For the first time since 2015, the partnership updated its Medical Care Options in Durham brochure, which provides uninsured or underinsured residents a long list of resources, including the Lincoln Community Health Center’s new satellite clinics. The new brochure also includes updated information on how to apply for Medicaid.

Alliance Health, a behavioral health organization, continued to focus on evidence-based care in 2019 for Durham County residents who are uninsured or insured by Medicaid, according to the report. Its staff has expanded efforts to respond to severe mental illness, substance use disorders and long-term needs, according to the report. 

Challenges

Employment and access to care through insurance coverage go hand-in-hand. According to the report, residents ranked lack of employer based plans and unemployment as their second and third barriers to health insurance. The report partially blames workforce discrimination for inequities in access to care.

Linking obesity, diabetes and food access

Source: State of the County Health Report

In 2018, 70.4% of adults in Durham and several nearby countries were overweight or obese, according to the report. Additionally, one in 10 people skipped a meal or cut the size of a meal because they didn’t have enough money to buy food. 

Limited access to healthy food, contributes to obesity, among other health problems like heart disease, diabetes and chronic kidney disease. Additionally, income, employment, race, ethnicity and disability may be factors in residents’ ability to get healthy food options, according to the report. 

Black and Latinx residents are disproportionately affected here too. According to the report, 14.9% of Black residents skipped or cut a meal sometimes or frequently in the past year, compared to 12.6% of Latinx residents and 6.6% of white residents. 

Bierens said that Black and Latinx residents don’t always have access to healthy food. 

“Black and brown neighborhoods are heavily saturated with fast food restaurants and alcohol and tobacco. Those things are also coping mechanisms, so there’s so many interrelated layers,” she said.

Progress in 2019

The City of Durham, Sustainable Duke, Feed My Sheep of Durham, TROSA, Duke Pratt School of Engineering, Sarah Duke Gardens, Duke Farm, Inter-faith Food Shuttle and Healthy Duke created the Bull City Community Garden, a new addition to the local food scene.

The partnership also collaborated with Durham Public Schools to expand more nutritional choices in school meals. It created a document discussing health and nutrition for parents. And it improved Durham’s Healthy Mile Trails,

Challenges

The link between obesity, diabetes and food access is not as simple as many think, according to Bierens. Stress and lack of sleep are commonly overlooked factors that induce higher cortisol levels and a rise in body fat, said Bierens.

Teaching people to eat healthy diets without discussing effects from stress and lack of sleep is not enough, Bierens said.

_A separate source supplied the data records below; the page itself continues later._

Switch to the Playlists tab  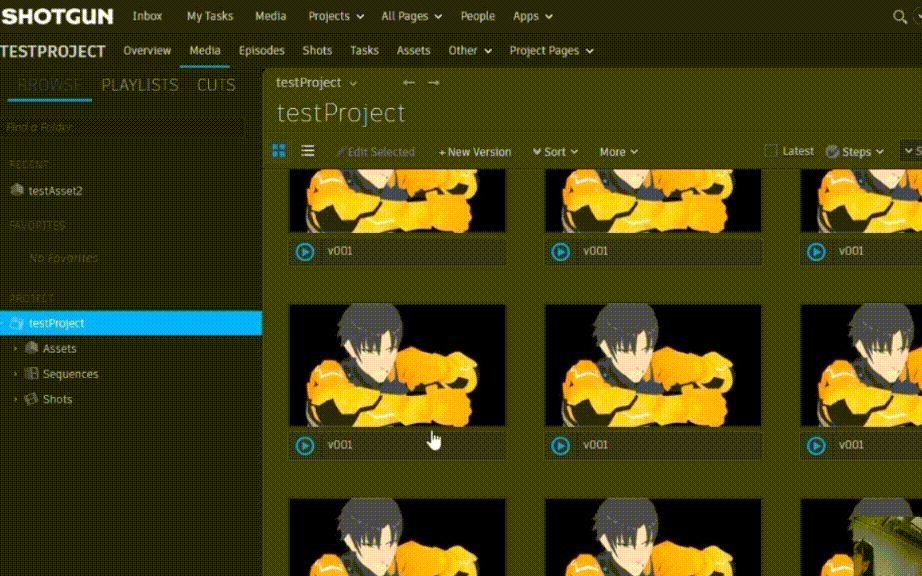[140, 85]
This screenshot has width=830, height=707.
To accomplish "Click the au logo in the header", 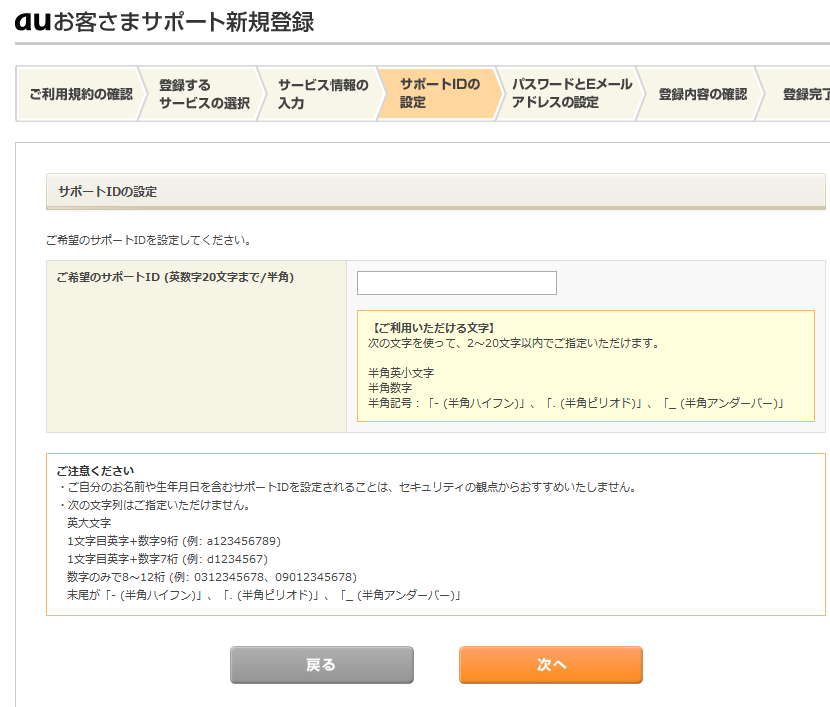I will (33, 21).
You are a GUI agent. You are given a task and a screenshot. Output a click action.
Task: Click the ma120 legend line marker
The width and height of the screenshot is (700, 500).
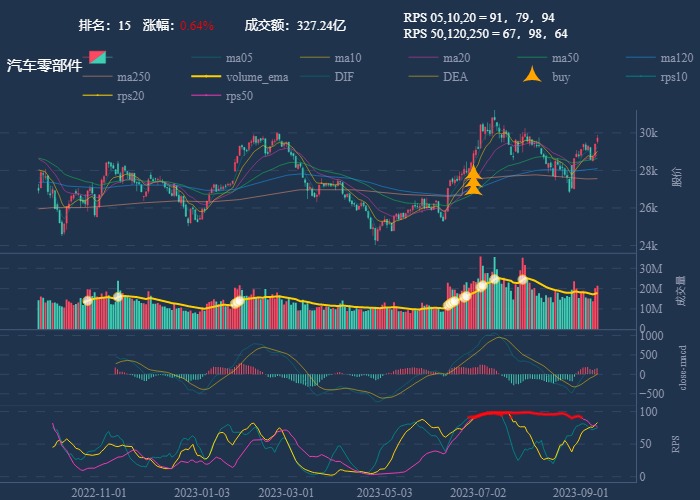[x=642, y=57]
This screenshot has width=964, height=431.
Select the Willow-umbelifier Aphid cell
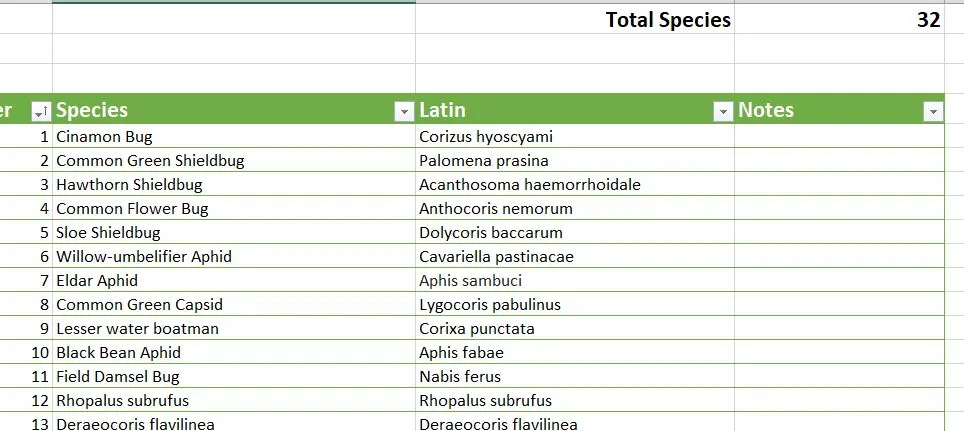(x=234, y=256)
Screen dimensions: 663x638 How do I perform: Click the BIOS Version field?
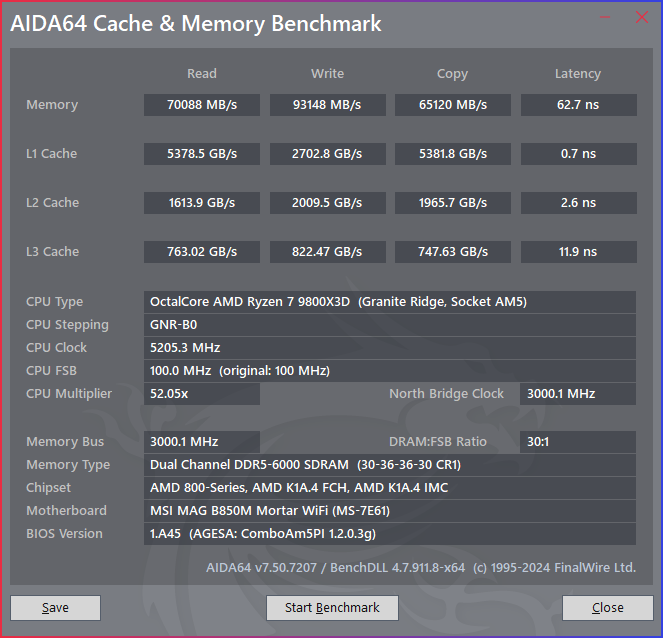pyautogui.click(x=390, y=534)
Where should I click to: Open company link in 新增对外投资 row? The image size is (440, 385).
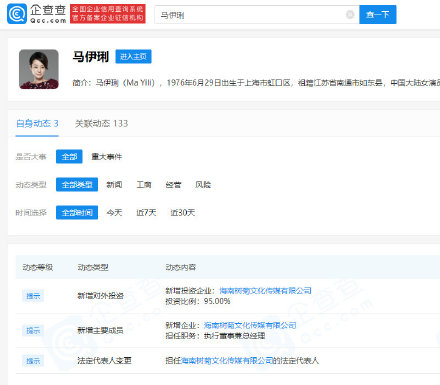265,291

It’s vital to understand the racial dimension of these community health problems, she said. For that reason, the partnership has a Racial Equity Task Force, whose members will include Durham residents grappling with these problems.

Looking forward

One priority from the 2017 survey was reducing poverty. According to the 2019 report, poverty is decreasing in Durham. But this positive news comes with a caveat.

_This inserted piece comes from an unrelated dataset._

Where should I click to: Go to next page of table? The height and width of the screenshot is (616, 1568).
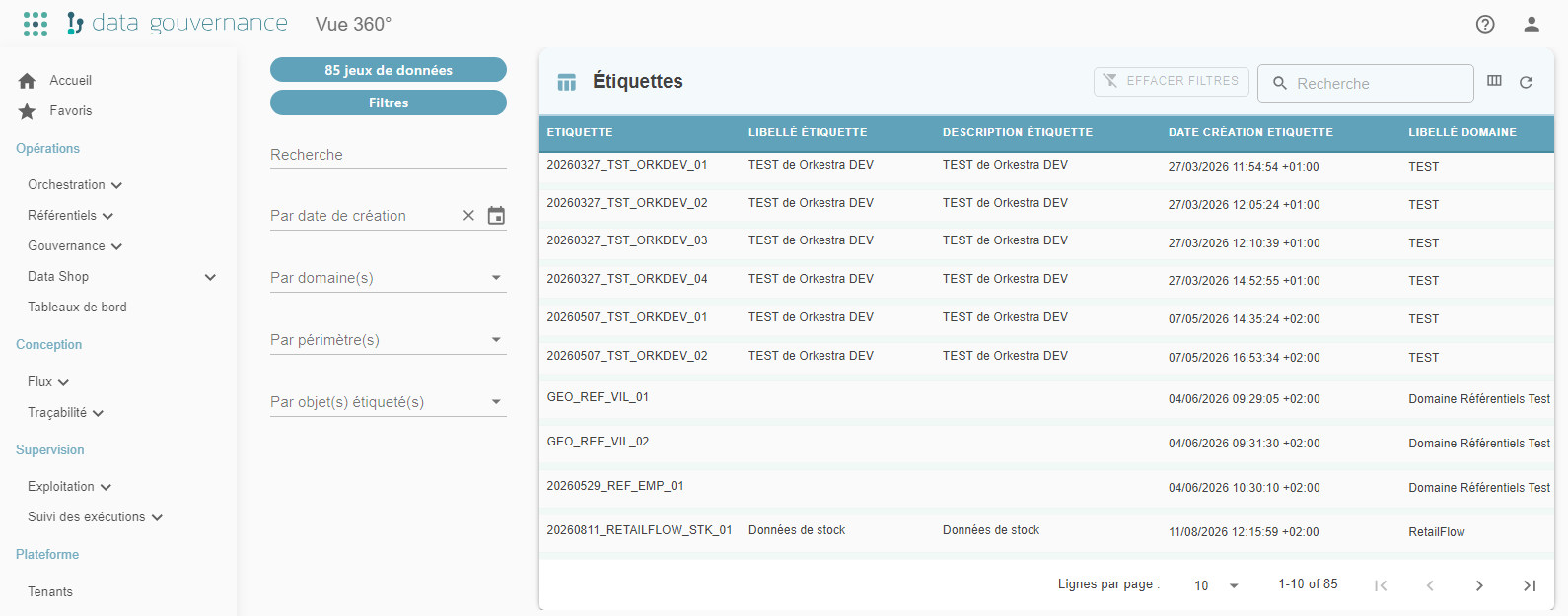1479,585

While the percentage of Durham residents living in poverty decreased from 20% in 2010 to 15.8% in 2018, the actual number of people in this category has increased by 64% since 2000. In 2018, 46,805 people had incomes below the poverty level compared to 28,557 in 2000, according to the report. 

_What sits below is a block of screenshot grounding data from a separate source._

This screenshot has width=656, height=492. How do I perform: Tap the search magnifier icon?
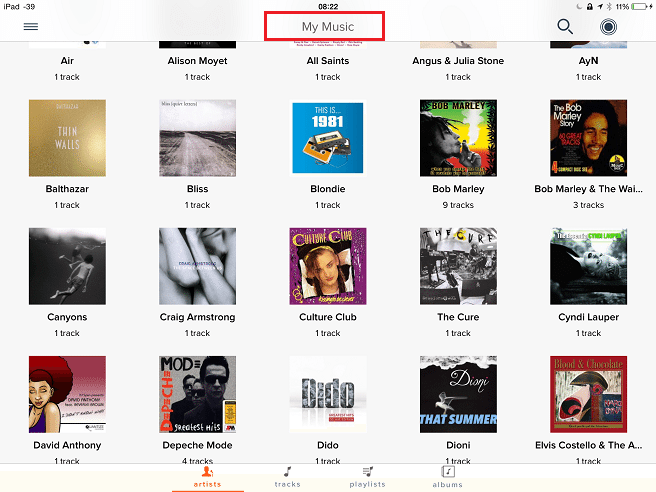565,26
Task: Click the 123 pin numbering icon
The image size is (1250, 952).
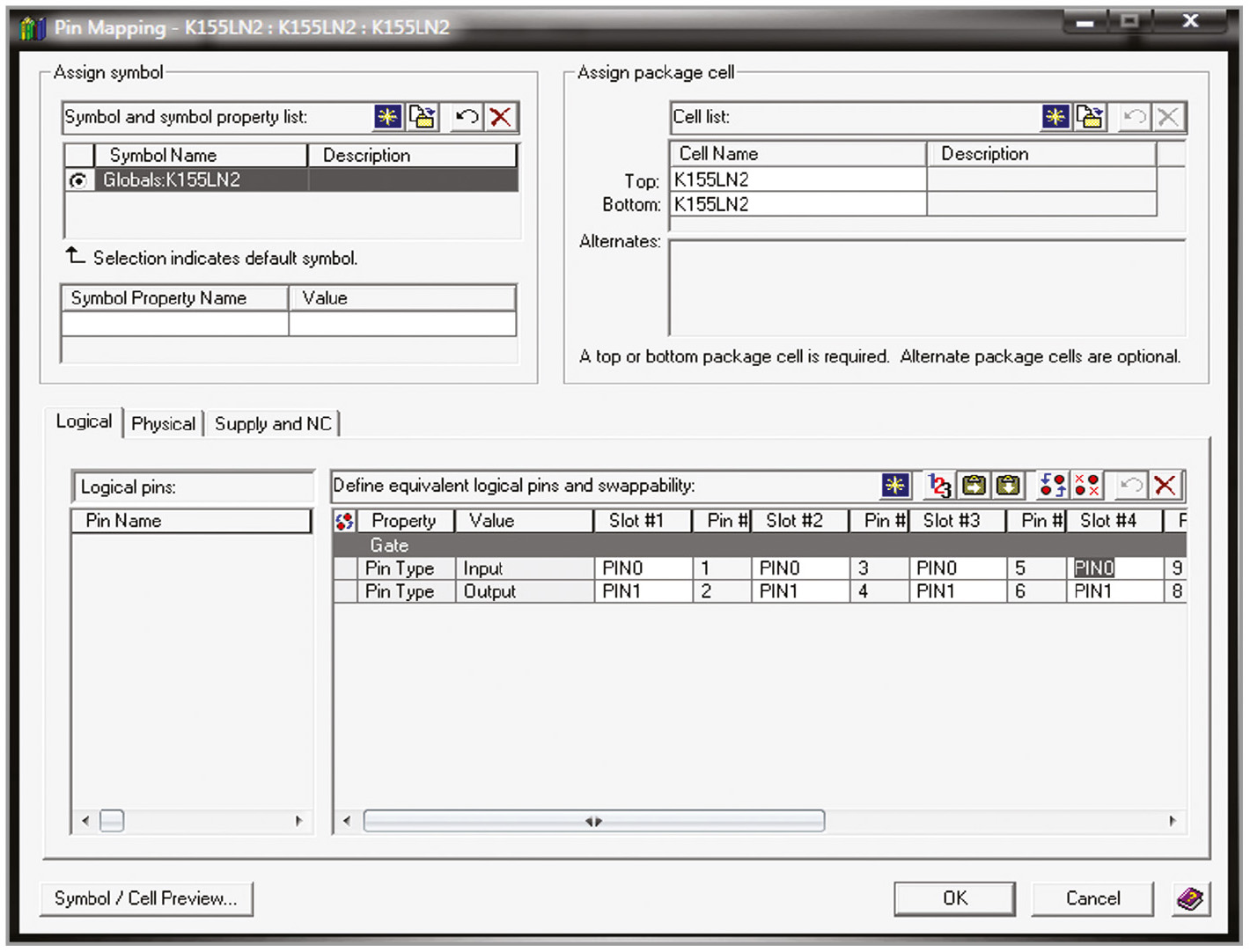Action: (x=939, y=486)
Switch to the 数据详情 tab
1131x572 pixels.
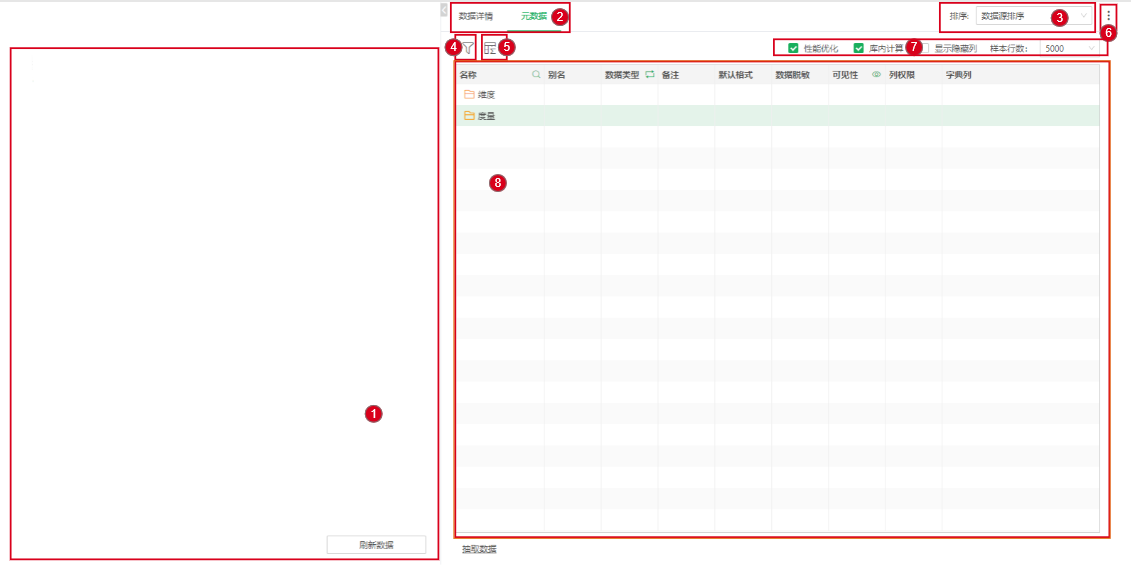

The decrease in the percentage of people living in poverty is likely explained by an increase in the the number of higher-income households moving to Durham.

The partnership, like so many institutions locally and nationally, will focus more than ever on the racial and ethnic dimensions to health disparities in Durham. “We just started adding the ‘why’ and talking about inequities,” Bierens said.

At top: People angry over dangerous conditions at McDougald Terrace public housing protested outside City Council chambers last winter. Access to affordable housing is one of five issues that Durham residents have rated as priority needs. Photo by Bella Hutchins

Correction: This article was modified to correct Jannah Bierens’s work title.